More IOs, slightly longer execution time, row estimate is still way off, and zero chance of parallelization because of the recursion: I'm guessing this query could possibly be useful if you have a very large number of values within relatively few distinct, consecutive DateCol1
(keeping the number of Seeks down).
I tried a bunch of wacky variations, but didn't find any version better than one of yours. The main problem is that your index looks like this in terms of how date1 and date2 are sorted together. The first column is going to be in a nice shelved line while the gap between them is going to be very jagged. You want this to look more like a funnel than the way it really will:
Date1 Date2
----- -------
* *
* *
* *
* *
* *
* *
* *
* *
There's not really any way I can think of to make that seekable for a certain delta (or range of deltas) between the two points. And I mean a single seek that's executed once + a range scan, not a seek that's executed for every row. That will involve a scan and/or a sort at some point, and these are things you want to avoid obviously. It's too bad you can't use expressions like DATEADD
/DATEDIFF
in filtered indexes, or perform any possible schema modifications that would allow a sort on the product of the date diff (like calculating the delta at insert/update time). As is, this seems to be one of those cases where a scan is actually the optimal retrieval method.

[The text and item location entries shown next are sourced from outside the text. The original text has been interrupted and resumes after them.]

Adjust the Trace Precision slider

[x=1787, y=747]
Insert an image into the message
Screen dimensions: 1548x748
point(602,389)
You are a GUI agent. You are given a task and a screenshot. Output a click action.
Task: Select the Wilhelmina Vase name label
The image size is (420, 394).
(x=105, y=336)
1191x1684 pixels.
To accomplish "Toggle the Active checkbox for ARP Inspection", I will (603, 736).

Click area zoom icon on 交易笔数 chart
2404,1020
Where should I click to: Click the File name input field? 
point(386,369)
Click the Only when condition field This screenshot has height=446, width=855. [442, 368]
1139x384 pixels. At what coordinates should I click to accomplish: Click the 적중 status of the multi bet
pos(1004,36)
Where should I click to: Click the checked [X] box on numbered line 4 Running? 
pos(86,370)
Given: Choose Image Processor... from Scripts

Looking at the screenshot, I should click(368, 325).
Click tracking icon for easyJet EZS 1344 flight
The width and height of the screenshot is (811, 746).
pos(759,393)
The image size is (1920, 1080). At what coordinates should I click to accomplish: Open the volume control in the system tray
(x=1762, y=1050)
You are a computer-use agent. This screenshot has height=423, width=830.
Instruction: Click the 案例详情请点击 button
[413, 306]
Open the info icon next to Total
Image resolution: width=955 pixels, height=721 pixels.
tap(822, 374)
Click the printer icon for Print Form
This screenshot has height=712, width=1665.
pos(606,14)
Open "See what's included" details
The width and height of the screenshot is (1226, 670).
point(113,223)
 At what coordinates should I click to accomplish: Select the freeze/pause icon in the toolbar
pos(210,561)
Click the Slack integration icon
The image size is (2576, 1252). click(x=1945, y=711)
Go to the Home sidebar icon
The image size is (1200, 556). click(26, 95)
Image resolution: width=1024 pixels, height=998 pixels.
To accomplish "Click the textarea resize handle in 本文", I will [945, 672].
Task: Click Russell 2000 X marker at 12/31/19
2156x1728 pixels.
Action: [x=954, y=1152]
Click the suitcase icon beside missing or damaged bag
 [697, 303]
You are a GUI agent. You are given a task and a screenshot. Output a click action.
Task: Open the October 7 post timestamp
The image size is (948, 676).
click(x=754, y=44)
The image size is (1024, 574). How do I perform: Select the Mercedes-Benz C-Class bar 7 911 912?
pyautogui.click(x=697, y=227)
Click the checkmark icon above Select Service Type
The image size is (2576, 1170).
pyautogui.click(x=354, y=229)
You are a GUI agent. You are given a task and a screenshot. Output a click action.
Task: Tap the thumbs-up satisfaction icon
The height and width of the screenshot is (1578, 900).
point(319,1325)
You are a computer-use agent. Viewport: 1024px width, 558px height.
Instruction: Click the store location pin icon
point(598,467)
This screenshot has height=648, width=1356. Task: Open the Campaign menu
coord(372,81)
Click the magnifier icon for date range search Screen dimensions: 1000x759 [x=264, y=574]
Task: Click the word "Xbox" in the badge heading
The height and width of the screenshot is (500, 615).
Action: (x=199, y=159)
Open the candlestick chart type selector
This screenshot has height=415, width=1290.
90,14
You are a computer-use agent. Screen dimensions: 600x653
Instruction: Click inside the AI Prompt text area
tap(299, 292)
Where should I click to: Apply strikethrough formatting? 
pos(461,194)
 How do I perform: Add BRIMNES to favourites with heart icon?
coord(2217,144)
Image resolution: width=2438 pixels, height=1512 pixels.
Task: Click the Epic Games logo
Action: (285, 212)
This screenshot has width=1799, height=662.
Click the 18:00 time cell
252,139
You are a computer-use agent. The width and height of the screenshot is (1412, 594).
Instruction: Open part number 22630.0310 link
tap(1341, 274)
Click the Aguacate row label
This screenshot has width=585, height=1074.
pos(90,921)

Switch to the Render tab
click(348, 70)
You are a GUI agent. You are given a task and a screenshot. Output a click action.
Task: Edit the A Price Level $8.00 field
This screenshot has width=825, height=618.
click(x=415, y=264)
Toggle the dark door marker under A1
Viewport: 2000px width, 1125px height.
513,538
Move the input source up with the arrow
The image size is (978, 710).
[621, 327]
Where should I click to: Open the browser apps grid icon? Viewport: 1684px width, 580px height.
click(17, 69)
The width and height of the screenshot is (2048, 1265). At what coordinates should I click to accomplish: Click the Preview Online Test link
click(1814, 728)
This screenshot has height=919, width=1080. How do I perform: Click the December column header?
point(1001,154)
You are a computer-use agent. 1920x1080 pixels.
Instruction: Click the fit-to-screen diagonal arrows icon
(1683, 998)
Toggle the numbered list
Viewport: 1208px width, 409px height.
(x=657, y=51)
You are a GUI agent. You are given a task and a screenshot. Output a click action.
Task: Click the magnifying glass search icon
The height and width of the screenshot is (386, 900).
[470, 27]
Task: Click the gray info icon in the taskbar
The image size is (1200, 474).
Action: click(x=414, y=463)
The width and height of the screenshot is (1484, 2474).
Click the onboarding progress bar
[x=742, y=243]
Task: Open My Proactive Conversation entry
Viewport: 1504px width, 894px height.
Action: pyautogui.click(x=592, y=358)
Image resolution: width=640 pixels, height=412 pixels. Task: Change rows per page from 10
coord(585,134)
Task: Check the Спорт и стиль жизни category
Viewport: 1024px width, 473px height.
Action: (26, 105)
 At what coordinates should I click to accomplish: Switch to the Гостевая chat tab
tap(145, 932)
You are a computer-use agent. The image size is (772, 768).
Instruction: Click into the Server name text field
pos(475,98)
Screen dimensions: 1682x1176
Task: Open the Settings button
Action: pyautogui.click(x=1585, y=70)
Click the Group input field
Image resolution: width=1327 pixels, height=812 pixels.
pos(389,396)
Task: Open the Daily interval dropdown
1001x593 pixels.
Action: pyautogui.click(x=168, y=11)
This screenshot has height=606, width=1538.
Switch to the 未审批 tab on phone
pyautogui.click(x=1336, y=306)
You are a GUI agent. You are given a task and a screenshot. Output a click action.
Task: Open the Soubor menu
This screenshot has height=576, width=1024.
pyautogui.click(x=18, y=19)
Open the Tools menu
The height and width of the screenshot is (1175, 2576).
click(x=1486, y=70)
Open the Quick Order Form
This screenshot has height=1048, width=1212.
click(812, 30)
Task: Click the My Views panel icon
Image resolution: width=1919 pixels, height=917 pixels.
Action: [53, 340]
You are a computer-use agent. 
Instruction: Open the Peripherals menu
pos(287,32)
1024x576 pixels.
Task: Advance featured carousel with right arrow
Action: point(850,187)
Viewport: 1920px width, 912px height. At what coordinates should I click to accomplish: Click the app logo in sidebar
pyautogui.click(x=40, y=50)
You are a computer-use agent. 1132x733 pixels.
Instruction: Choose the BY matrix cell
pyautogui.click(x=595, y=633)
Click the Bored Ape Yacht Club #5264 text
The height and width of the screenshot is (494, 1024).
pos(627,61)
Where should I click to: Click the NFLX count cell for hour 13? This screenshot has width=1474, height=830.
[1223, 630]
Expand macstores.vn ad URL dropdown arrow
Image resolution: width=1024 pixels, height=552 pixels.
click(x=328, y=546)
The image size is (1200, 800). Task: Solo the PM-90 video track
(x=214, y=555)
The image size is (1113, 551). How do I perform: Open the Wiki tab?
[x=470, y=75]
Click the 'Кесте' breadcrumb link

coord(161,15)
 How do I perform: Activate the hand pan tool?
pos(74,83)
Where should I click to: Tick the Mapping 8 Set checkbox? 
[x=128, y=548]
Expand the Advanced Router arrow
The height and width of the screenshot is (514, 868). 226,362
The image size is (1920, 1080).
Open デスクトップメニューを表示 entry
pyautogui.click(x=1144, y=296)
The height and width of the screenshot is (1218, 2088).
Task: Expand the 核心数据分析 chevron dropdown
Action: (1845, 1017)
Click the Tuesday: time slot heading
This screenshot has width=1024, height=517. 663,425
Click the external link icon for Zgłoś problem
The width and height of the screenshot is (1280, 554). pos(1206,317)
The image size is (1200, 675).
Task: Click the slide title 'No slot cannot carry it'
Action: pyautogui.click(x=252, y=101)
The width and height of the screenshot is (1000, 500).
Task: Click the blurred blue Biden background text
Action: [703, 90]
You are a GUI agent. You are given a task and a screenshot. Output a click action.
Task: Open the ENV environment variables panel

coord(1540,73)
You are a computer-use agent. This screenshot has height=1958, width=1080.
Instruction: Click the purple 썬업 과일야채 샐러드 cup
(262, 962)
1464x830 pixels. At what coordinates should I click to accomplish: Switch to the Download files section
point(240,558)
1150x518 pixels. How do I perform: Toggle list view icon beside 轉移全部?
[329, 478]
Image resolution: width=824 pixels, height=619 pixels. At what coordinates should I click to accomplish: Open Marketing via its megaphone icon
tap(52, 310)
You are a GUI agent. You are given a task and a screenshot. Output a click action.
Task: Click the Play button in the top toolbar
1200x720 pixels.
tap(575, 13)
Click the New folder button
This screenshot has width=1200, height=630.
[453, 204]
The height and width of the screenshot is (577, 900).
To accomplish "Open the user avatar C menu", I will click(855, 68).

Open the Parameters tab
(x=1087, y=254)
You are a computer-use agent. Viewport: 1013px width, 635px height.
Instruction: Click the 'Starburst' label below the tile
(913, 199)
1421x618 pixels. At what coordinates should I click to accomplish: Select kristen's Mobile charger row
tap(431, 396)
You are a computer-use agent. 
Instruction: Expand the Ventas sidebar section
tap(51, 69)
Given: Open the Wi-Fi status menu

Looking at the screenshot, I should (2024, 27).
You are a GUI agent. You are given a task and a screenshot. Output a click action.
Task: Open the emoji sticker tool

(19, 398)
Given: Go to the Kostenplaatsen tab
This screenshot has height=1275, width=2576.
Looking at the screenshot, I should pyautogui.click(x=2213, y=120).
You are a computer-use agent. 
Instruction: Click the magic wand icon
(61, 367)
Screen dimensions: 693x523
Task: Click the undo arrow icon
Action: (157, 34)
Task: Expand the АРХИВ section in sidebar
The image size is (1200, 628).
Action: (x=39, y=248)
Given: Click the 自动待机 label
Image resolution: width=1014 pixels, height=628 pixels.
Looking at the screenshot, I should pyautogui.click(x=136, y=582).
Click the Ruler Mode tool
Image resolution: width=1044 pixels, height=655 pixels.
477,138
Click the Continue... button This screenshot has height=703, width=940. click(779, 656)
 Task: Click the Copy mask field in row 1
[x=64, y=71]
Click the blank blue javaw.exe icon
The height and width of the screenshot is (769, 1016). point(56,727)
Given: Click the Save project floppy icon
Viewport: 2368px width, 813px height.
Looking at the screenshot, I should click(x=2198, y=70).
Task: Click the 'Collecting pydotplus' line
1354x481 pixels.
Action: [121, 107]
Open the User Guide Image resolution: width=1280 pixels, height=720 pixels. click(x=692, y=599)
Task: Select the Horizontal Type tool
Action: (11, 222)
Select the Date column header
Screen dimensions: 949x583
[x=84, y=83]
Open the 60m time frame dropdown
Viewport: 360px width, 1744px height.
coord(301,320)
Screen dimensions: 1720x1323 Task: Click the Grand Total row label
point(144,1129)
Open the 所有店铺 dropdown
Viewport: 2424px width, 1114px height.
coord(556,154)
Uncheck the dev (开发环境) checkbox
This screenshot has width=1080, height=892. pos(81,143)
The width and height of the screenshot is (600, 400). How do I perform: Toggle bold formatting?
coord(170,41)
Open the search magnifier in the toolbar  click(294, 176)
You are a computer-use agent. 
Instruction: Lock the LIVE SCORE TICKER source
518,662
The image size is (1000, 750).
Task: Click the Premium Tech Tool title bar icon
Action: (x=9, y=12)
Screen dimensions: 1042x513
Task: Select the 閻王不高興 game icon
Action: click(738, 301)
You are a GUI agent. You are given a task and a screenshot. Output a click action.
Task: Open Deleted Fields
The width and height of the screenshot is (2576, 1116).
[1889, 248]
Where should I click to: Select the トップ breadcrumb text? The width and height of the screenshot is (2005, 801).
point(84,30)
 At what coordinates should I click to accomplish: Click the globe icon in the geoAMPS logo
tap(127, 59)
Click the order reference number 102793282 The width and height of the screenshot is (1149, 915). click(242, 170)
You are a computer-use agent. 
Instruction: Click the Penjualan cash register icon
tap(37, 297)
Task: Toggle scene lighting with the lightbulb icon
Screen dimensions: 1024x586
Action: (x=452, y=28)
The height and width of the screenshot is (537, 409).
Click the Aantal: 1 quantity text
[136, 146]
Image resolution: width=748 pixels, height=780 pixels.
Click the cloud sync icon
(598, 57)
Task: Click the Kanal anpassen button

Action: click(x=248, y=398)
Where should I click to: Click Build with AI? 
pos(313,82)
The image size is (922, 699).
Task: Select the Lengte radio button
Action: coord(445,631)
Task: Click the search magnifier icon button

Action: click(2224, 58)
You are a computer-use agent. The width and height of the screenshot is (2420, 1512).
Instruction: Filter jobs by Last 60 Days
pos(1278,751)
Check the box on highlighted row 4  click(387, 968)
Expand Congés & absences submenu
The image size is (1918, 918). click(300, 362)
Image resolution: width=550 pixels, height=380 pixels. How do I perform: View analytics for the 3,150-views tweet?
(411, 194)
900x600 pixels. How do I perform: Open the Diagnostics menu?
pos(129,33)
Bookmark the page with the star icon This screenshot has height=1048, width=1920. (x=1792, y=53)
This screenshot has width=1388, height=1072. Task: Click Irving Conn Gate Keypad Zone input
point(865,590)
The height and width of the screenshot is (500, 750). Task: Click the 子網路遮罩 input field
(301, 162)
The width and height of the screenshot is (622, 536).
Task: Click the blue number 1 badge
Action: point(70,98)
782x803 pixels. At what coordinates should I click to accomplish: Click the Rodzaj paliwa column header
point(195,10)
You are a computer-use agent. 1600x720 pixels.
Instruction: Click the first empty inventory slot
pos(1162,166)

You said that this query was no fun, but if you look closer, this is by far the best one (and would be even better if you left out the compute scalar output):
SELECT
* ,
DATEDIFF(DAY, [s].[DateCol1], [s].[DateCol2])
FROM
[#sargme] AS [s]
WHERE
[s].[DateCol2] >= DATEADD(DAY, 48, [s].[DateCol1])
The reason is that avoiding the DATEDIFF
potentially shaves some CPU compared to a calculation against only the non-leading key column in the index, and also avoids some nasty implicit conversions to datetimeoffset(7)
(don't ask me why those are there, but they are). Here is the DATEDIFF
version:
<Predicate>
<ScalarOperator ScalarString="datediff(day,CONVERT_IMPLICIT(datetimeoffset(7),[splunge].[dbo].[sargme].[DateCol1] as [s].[DateCol1],0),CONVERT_IMPLICIT(datetimeoffset(7),[splunge].[dbo].[sargme].[DateCol2] as [s].[DateCol2],0))>=(48)">
And here's the one without DATEDIFF
:
<Predicate>
<ScalarOperator ScalarString="[splunge].[dbo].[sargme].[DateCol2] as [s].[DateCol2]>=dateadd(day,(48),[splunge].[dbo].[sargme].[DateCol1] as [s].[DateCol1])">
Also I found slightly better results in terms of duration when I changed the index to only include DateCol2
(and when both indexes were present, SQL Server always chose the one with one key and one include column vs. multi-key). For this query, since we have to scan all rows to find the range anyway, there is no benefit to have the second date column as part of the key and sorted in any way. And while I know we can't get a seek here, there is something inherently good-feeling about not hindering the ability to get one by forcing calculations against the leading key column, and only performing them against secondary or included columns.
If it were me, and I gave up on finding the sargable solution, I know which one I would choose - the one that makes SQL Server do the least amount of work (even if the delta is almost nonexistent). Or better yet I would relax my restrictions about schema change and the like.
And how much all of that matters? I don't know. I made the table 10 million rows and all of the above query variations still completed in under a second. And this is on a VM on a laptop (granted, with SSD).